■ **Document segment**:
-- start --
# Metal Halide Issues



## telsa (May 22, 2015)

You've got a multi-vibrator circuit.

I leave it for you to study up -- Wiki has a work up on it.

Come back with your questions. 

I can't possibly cover all that material in a forum post. :no:


----------



## daveEM (Nov 18, 2012)

Fixture make and number?


----------



## emtnut (Mar 1, 2015)

Mr.Awesome said:


> Both circuits are wired to a contact controlled by a photocell.
> 
> There isn't an issue every morning, just on occasion.
> 
> ...


What contactor are you using ?

When you have the issues, are they temperature related ?

Your Voltage readings... are these readings when the light isn't on ?


----------



## Big John (May 23, 2010)

Dumb question: Are you assuming the distributor supplied lamps are correct or did you check the nameplate to see they were the right ANSI class?

Because I would start with the lamps. Swap all three to another brand rated for that fixture, go from there.


----------



## Mr.Awesome (Nov 27, 2015)

Telsa, peaked at the wiki page. Way over my head. 2ill need more time to read up on that.

Dave, will have to get back to you on a model number.

Temperature crossed my mind. They didnt start acting up until the temperature dropped. My company uses these lights all the time though without issue.
120v at lights while on and working.
Allen bradley contact. Proper ratings.
I opened the lights and crossed checked the bulbs with the ballasts. Good there.

Thank you all for the responses thusfar.


----------



## Awg-Dawg (Jan 23, 2007)

If the lights are new, I would start eliminating things. You said wires were good, I'd lose the contactor first. The PC is more than likely adequate for the load. 

I gotta tell you tho, it seems like it might be a wiring problem.
-- end --
■ **Data shown**:
-- start --
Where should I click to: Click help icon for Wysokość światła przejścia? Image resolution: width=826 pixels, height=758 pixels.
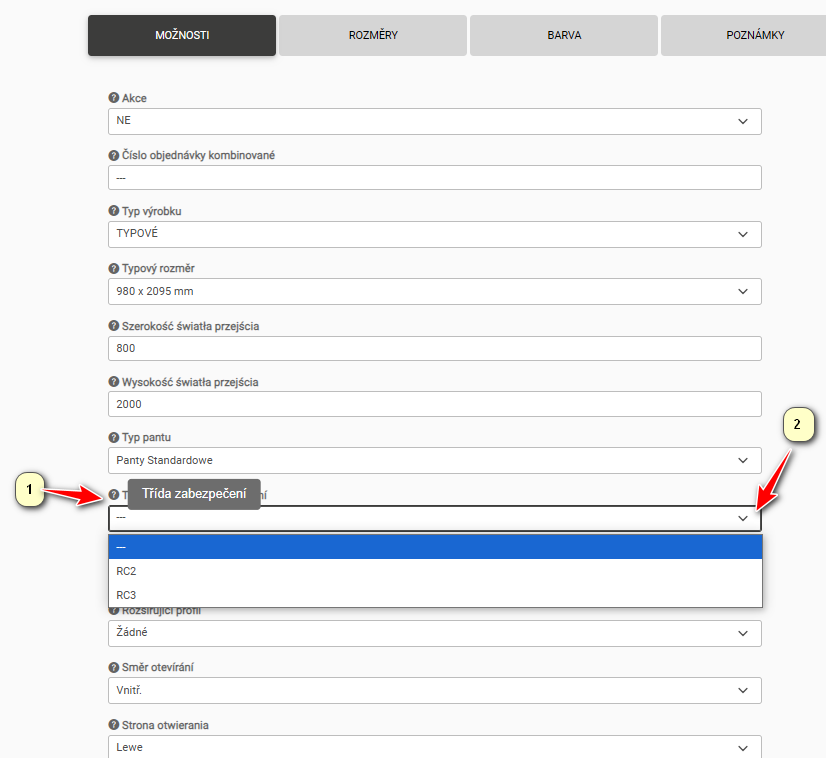pyautogui.click(x=113, y=382)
-- end --
■ **To do**:
1) In the metal halide thread, what brand of contactor does Mr.Awesome say is in use?
2) Name every user who posted in the metal halide thread.
The listing comes from a separate source and is unrelated to the metal halide thread.

■ **Solutions to the exercise**:
1) Allen Bradley.

2) telsa, daveEM, emtnut, Big John, Mr.Awesome, Awg-Dawg